Extracted records:
+---+

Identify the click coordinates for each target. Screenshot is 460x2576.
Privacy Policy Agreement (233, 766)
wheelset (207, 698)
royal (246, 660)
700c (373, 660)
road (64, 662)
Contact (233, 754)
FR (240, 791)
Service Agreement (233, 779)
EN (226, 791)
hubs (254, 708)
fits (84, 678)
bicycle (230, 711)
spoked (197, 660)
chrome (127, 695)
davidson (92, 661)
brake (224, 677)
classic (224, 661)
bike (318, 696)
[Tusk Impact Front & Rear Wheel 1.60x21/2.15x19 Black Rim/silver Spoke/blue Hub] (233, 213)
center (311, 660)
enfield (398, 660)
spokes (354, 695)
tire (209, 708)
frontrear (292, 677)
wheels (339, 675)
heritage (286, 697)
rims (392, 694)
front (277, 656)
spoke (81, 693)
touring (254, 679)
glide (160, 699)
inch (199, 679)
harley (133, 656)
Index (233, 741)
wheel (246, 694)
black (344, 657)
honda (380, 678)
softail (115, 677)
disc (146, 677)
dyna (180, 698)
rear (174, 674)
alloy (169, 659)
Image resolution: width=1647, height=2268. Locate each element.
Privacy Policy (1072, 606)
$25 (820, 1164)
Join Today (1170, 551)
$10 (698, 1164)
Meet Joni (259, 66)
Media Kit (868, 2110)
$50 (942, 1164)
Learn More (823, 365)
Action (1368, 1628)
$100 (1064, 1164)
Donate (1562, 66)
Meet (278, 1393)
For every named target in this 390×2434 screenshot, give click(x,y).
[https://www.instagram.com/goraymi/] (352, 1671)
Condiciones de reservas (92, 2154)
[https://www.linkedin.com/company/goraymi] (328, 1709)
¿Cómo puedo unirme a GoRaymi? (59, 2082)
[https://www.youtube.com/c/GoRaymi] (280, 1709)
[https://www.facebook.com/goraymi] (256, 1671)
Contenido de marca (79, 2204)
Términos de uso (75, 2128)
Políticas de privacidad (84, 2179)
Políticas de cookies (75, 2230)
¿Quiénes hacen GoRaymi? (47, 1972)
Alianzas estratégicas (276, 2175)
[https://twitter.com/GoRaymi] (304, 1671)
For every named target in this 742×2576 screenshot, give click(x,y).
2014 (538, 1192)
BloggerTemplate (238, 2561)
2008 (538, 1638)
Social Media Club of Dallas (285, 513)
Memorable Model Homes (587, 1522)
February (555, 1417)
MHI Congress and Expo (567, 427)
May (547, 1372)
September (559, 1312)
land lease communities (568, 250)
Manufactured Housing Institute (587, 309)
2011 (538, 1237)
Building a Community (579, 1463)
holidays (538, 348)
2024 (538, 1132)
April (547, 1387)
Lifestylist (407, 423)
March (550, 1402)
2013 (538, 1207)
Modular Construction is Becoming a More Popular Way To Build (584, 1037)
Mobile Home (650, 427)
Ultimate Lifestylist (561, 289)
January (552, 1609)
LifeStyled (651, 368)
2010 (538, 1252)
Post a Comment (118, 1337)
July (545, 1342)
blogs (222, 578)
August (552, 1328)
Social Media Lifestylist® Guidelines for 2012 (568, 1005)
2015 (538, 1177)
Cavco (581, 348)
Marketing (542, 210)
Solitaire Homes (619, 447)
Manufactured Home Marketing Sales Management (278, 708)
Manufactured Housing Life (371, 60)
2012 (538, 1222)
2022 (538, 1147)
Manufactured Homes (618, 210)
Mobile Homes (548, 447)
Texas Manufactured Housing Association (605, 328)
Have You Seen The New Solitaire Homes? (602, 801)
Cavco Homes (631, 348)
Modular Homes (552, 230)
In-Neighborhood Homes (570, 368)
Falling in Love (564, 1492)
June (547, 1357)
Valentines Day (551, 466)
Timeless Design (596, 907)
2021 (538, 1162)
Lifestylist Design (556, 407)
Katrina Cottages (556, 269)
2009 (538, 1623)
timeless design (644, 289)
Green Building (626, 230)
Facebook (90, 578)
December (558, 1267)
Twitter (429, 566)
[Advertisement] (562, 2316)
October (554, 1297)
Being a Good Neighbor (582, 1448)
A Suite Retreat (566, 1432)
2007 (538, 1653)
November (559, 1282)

+---+

• **Problem details**:
Lines to set down from above: the line with "2008 (538, 1638)", the line with "Solitaire Homes (619, 447)", and every line between, each exactly as written.

• **Written solution**:
2008 (538, 1638)
Social Media Club of Dallas (285, 513)
Memorable Model Homes (587, 1522)
February (555, 1417)
MHI Congress and Expo (567, 427)
May (547, 1372)
September (559, 1312)
land lease communities (568, 250)
Manufactured Housing Institute (587, 309)
2011 (538, 1237)
Building a Community (579, 1463)
holidays (538, 348)
2024 (538, 1132)
April (547, 1387)
Lifestylist (407, 423)
March (550, 1402)
2013 (538, 1207)
Modular Construction is Becoming a More Popular Way To Build (584, 1037)
Mobile Home (650, 427)
Ultimate Lifestylist (561, 289)
January (552, 1609)
LifeStyled (651, 368)
2010 (538, 1252)
Post a Comment (118, 1337)
July (545, 1342)
blogs (222, 578)
August (552, 1328)
Social Media Lifestylist® Guidelines for 2012 (568, 1005)
2015 (538, 1177)
Cavco (581, 348)
Marketing (542, 210)
Solitaire Homes (619, 447)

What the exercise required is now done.